» **Source material**:
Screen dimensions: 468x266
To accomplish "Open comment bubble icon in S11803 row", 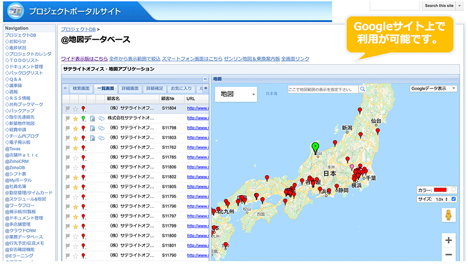I will coord(101,138).
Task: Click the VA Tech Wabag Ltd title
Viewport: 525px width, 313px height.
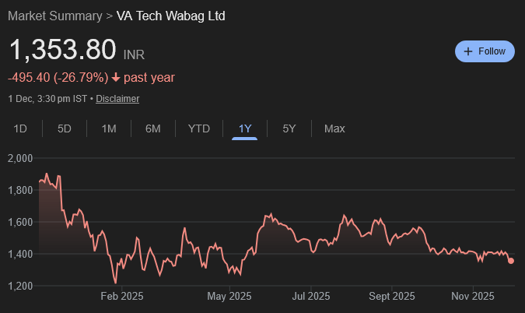Action: coord(170,16)
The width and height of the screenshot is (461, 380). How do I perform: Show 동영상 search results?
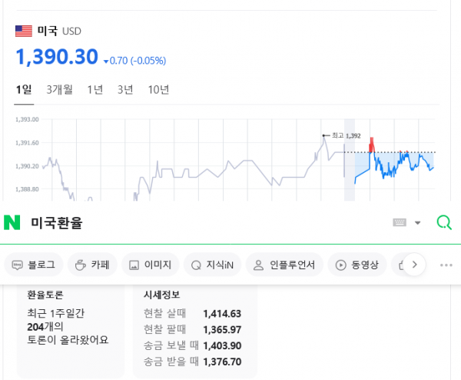[x=358, y=265]
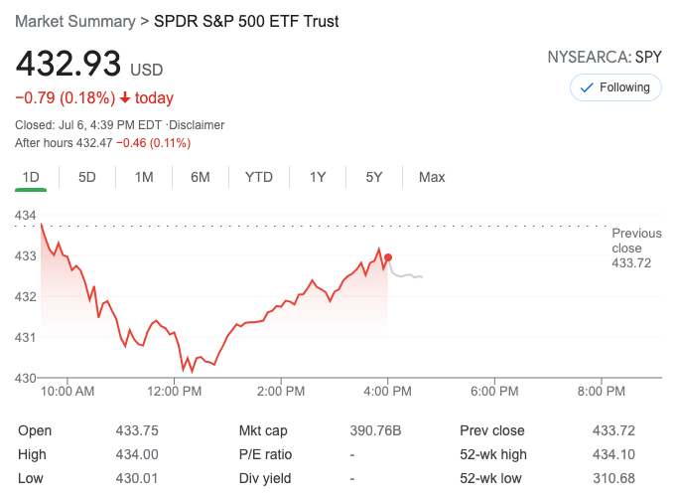Click the checkmark icon in Following
Viewport: 678px width, 501px height.
point(587,87)
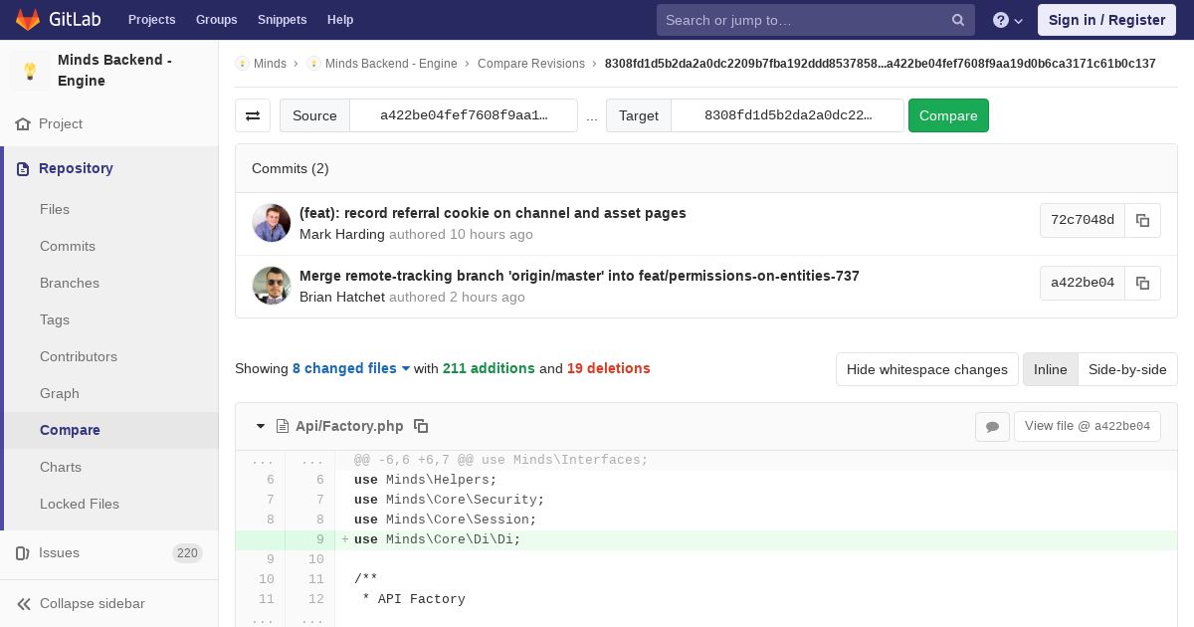Copy commit SHA a422be04
1194x627 pixels.
[x=1142, y=284]

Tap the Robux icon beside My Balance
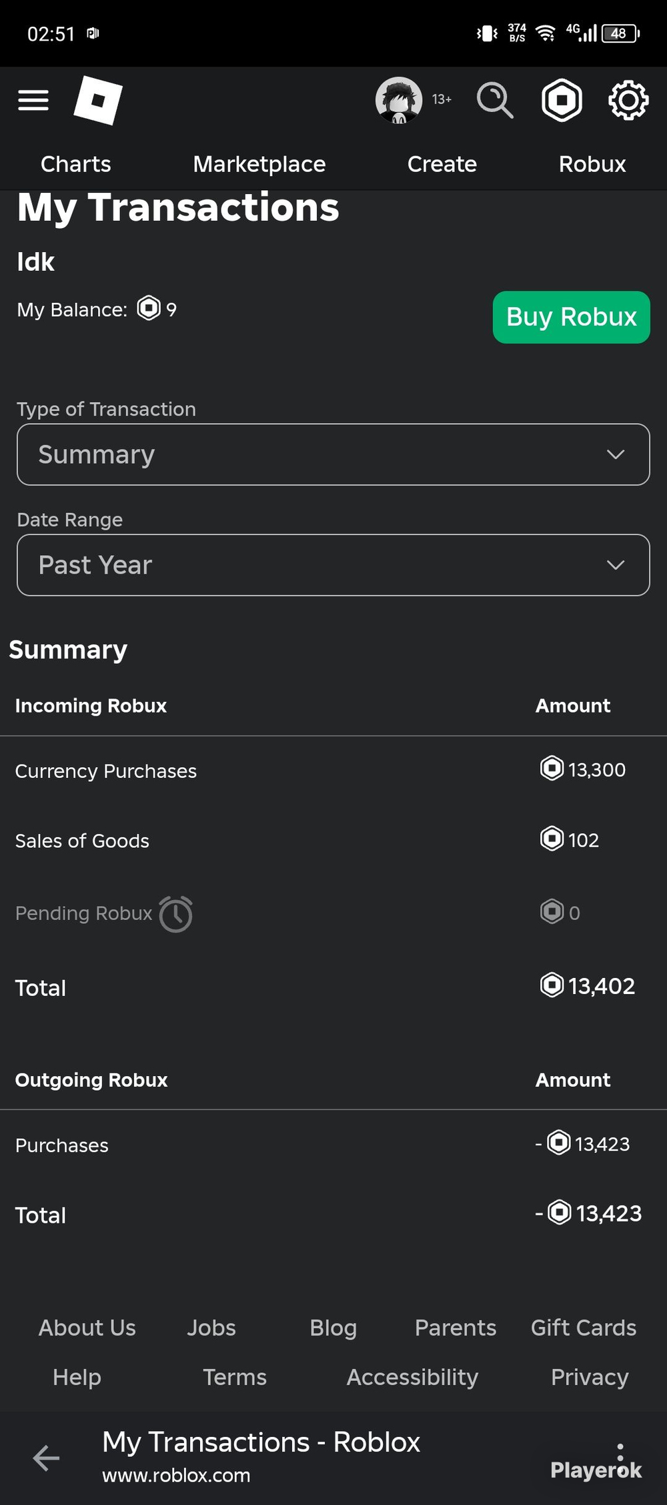149,308
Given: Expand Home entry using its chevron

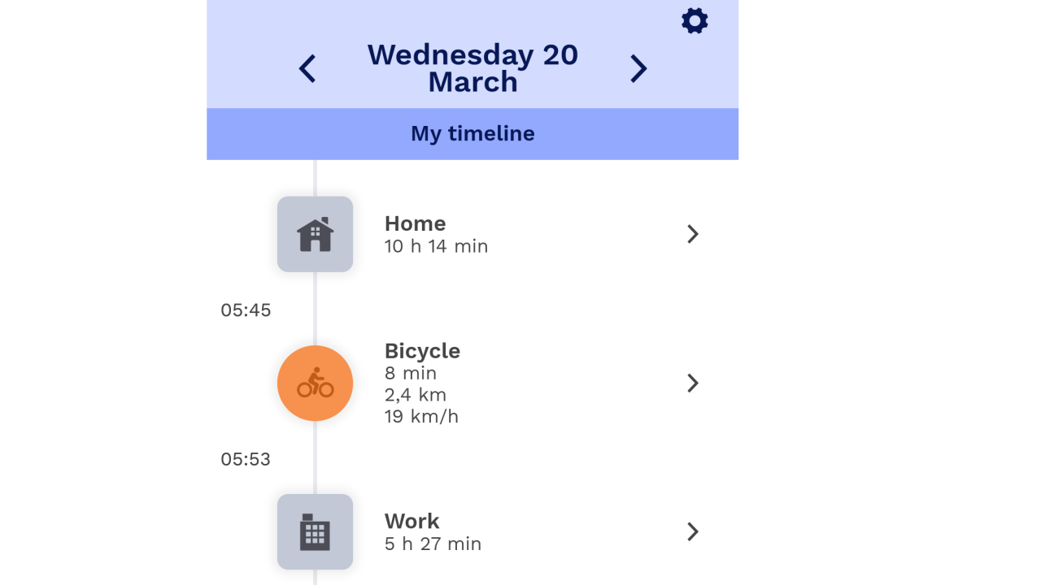Looking at the screenshot, I should [x=692, y=234].
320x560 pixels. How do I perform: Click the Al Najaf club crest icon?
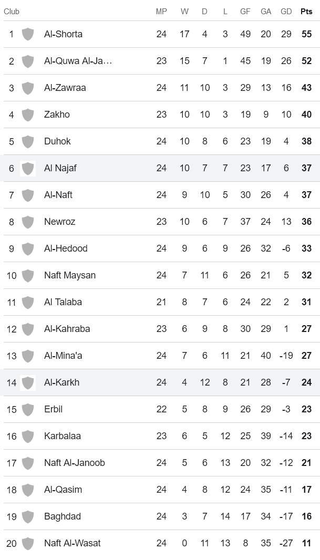click(x=28, y=168)
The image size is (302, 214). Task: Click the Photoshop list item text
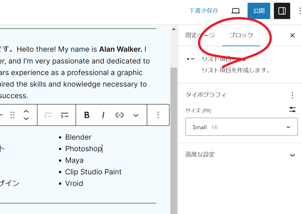(83, 149)
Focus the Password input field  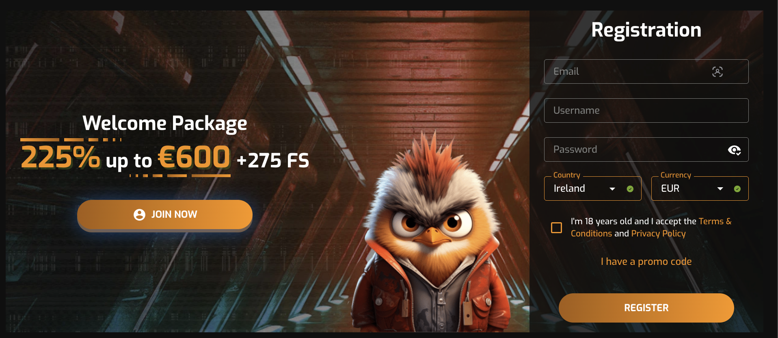(646, 150)
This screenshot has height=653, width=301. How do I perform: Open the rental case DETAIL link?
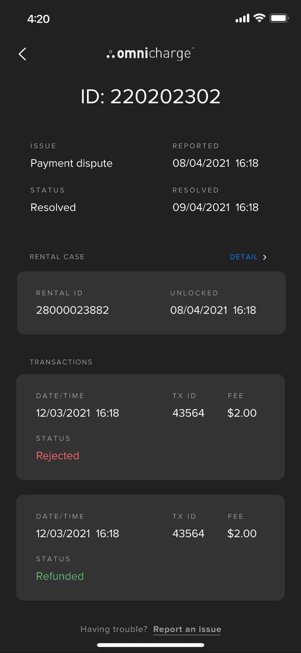tap(244, 257)
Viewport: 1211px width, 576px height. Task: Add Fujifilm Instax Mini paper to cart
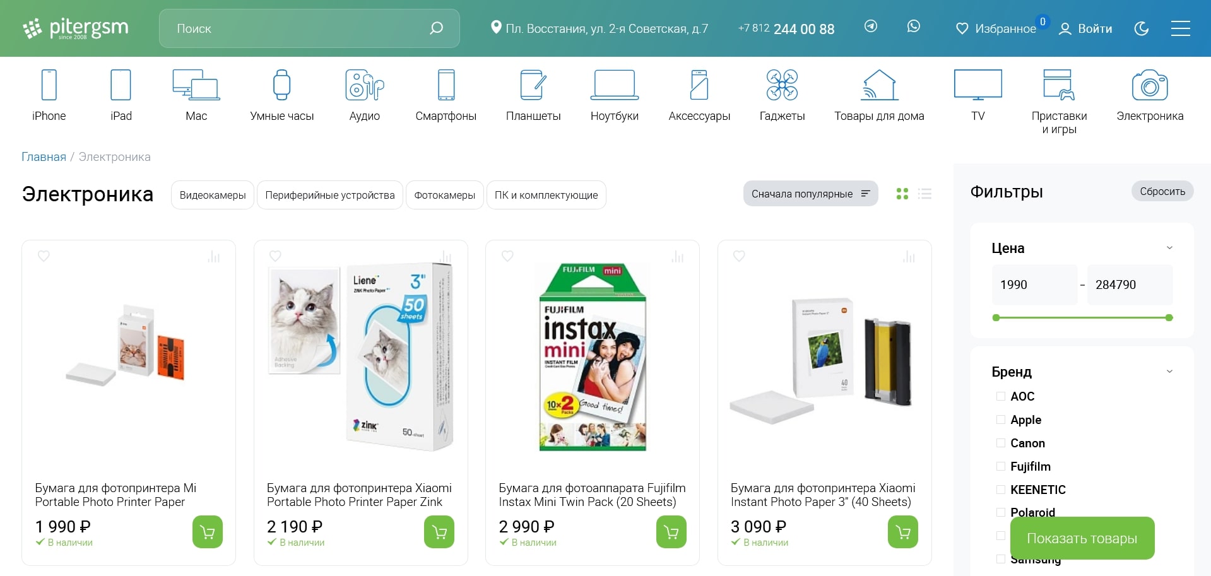point(671,532)
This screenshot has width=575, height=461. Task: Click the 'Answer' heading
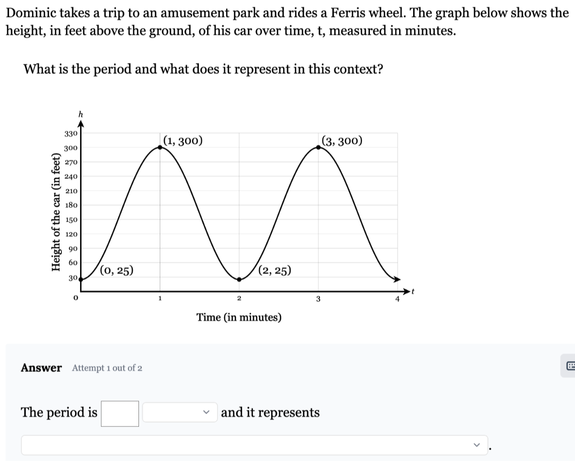point(41,368)
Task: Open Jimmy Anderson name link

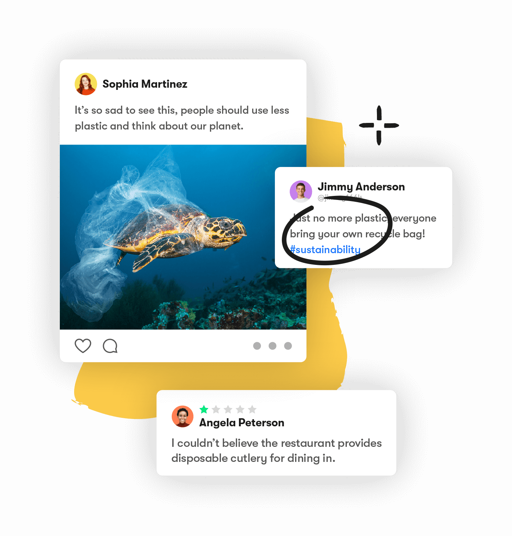Action: pyautogui.click(x=361, y=187)
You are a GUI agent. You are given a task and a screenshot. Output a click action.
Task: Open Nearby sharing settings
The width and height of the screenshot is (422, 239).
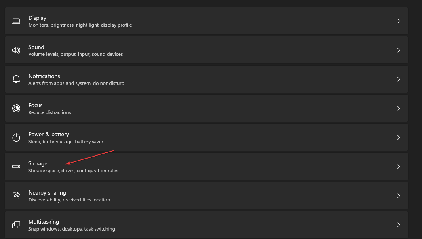click(x=202, y=195)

» **Task details**: Above are the records; set down exactly the lines from the line containing "Task: Open Nearby sharing settings" through their last line, leaving every picture out.

» **Solution to this problem**:
Task: Open Nearby sharing settings
The width and height of the screenshot is (422, 239).
click(x=202, y=195)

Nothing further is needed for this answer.